除針對細胞因子的單克隆抗體外,使用RNA干擾技術抑制基因表達亦為控制促炎細胞因子分泌的可行方案。與抗體類藥物相比,RNA干擾可以在腸道局部用藥,因此能避免全身免疫抑制,從而降低感染風險。Wilson等[23]設計了一種包含TNF-α siRNA的口服納米顆粒,并證實其在結腸炎小鼠模型中能有效抑制結腸組織TNF-α mRNA表達,從而發揮保護作用。MMPs是一組鋅離子依賴性內肽酶,參與IBD腸道組織炎癥活動。Kobayashi等[24]予DSS結腸炎小鼠模型腹腔注射針對MMP-3、MMP-10的siRNA,發現模型小鼠疾病臨床和組織學活動度均明顯降低。然而,以RNA干擾技術抑制促炎細胞因子基因表達的方法尚處于臨床前階段。口服人工合成的siRNA被認為是理想的給藥途徑,可直接作用于腸道以避免全身免疫抑制,但siRNA本身較脆弱,酸性環境和消化酶均能促進裸siRNA降解,腸上皮細胞攝取siRNA少,治療性siRNA較少到達黏膜固有層,且腸道內siRNA可因誘發固有免疫應答而被清除。盡管目前已設計出高分子納米載體或脂質體保護siRNA,以利于其穿越黏膜上皮層,但生物安全性尚待研究。作用時間較短、需不間斷給藥以維持療效,是口服siRNA的又一缺陷。另一種RNA干擾方式為使用慢病毒作為RNA干擾載體,通常選用腺病毒或逆轉錄病毒。整合干擾RNA的慢病毒可嵌合入宿主基因組,從而實現長期基因表達抑制,以達到長期治療作用。但慢病毒同樣存在生物安全性問題,目前尚無法判斷其本身是否具有致病性。

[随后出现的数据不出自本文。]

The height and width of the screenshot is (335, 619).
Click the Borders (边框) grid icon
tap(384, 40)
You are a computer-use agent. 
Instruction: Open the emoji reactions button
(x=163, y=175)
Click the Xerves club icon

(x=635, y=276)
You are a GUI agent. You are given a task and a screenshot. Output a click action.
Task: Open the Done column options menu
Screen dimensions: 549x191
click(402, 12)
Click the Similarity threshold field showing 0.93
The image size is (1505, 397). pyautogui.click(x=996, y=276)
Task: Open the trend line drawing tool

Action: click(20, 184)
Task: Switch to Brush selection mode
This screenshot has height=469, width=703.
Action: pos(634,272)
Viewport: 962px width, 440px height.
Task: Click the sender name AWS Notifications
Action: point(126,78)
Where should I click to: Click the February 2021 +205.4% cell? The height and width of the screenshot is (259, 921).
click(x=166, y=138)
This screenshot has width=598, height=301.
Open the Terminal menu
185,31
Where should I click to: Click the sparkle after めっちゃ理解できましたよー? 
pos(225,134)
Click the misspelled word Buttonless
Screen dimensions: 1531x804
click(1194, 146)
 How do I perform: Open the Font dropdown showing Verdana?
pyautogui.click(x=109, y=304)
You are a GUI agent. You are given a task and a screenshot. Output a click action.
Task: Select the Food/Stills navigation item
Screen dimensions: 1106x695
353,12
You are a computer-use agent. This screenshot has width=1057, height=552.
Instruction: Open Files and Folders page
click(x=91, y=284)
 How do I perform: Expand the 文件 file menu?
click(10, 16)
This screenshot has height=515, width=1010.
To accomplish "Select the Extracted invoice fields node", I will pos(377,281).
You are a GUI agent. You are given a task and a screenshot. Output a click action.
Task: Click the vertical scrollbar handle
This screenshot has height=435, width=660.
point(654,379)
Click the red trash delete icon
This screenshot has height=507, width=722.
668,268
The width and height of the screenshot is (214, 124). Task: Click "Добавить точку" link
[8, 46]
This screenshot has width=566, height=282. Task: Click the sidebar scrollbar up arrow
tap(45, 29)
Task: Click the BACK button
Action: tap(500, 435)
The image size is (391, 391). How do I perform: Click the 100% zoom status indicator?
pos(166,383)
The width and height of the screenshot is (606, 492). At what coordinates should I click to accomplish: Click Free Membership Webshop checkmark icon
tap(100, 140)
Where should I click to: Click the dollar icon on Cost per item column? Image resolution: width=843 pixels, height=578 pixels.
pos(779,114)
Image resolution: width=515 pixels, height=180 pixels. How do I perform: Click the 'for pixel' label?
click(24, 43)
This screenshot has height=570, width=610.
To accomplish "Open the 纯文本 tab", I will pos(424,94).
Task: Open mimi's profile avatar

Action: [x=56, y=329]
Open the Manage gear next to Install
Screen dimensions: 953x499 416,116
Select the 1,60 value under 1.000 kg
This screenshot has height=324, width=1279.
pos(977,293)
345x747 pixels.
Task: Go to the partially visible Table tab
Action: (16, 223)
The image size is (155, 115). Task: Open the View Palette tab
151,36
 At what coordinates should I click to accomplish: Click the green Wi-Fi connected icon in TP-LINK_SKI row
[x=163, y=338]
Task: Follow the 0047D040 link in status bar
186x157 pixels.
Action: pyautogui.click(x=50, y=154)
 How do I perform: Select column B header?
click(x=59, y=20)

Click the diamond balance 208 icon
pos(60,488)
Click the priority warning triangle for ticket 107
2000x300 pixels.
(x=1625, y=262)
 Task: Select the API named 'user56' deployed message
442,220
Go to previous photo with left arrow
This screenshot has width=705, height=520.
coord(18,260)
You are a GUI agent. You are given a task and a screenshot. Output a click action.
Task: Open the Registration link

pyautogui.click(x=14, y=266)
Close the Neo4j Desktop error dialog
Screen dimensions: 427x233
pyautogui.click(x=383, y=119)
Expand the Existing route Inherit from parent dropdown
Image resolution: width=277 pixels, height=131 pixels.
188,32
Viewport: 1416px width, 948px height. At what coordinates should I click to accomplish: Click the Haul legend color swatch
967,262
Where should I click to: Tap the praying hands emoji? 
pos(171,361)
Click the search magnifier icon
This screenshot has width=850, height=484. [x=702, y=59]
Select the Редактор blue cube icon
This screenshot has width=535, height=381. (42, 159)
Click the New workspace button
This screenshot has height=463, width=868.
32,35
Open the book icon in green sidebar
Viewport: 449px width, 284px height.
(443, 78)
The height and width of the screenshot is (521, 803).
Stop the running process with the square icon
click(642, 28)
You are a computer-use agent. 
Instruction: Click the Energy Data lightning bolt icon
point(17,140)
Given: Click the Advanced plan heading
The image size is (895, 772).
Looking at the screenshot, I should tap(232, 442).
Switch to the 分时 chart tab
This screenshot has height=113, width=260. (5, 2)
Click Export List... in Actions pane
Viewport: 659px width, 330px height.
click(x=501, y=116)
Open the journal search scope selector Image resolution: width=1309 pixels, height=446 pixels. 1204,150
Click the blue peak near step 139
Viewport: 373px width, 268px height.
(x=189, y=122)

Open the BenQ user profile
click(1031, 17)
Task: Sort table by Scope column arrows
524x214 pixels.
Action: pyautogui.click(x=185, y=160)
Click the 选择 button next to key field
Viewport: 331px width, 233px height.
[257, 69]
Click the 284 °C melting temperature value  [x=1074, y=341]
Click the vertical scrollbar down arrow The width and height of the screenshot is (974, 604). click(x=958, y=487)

本研究主要存在以下兩點不足。其一,雖然IL-23 p19 shRNA治療組與兩組對照組在臨床和組織學評分、Th17細胞數量和IL-17表達方面存在顯著差異,但對結腸組織IL-23 mRNA表達的抑制效率偏低(<15%),可能與本研究慢病毒注射量偏低(2.5×105IFU)或該病毒體內感染效率偏低有關。一項采用慢病毒介導RNA干擾抑制膠原誘導性關節炎小鼠模型TNF-α表達的研究[25]中,慢病毒注射采用了較本研究更高的劑量(1×107TU),抑制率達到68.5%。Kobayashi等[24]的研究亦顯示siRNA注射量與目標基因抑制率具有顯著量效關系。因此后續研究擬設置更高的慢病毒注射量以獲得更高的抑制效率。其二,本研究使用的是急性期結腸炎模型,而IBD為慢性疾病,反復發作且存在腸道纖維化致腸道功能損害的結局。后續應設計慢性結腸炎動物模型以彌補此缺陷,并進一步探索對腸道纖維化是否具有預防作用。
綜上所述,本研究在TNBS結腸炎小鼠模型中證實IL-23 p19 RNA干擾可減輕結腸炎臨床癥狀,改善組織炎癥活動度,作用機制在于抑制Th17細胞及其效應細胞因子IL-17表達,進而減輕黏膜炎癥反應。IL-23 p19 RNA干擾治療對IBD的遠期療效還需進一步研究。RNA干擾治療IBD具有廣闊的應用前景,盡管臨床前實驗已證實其有效性,但其生物安全性仍存在疑問,距臨床試驗還需經歷很長的研究路程。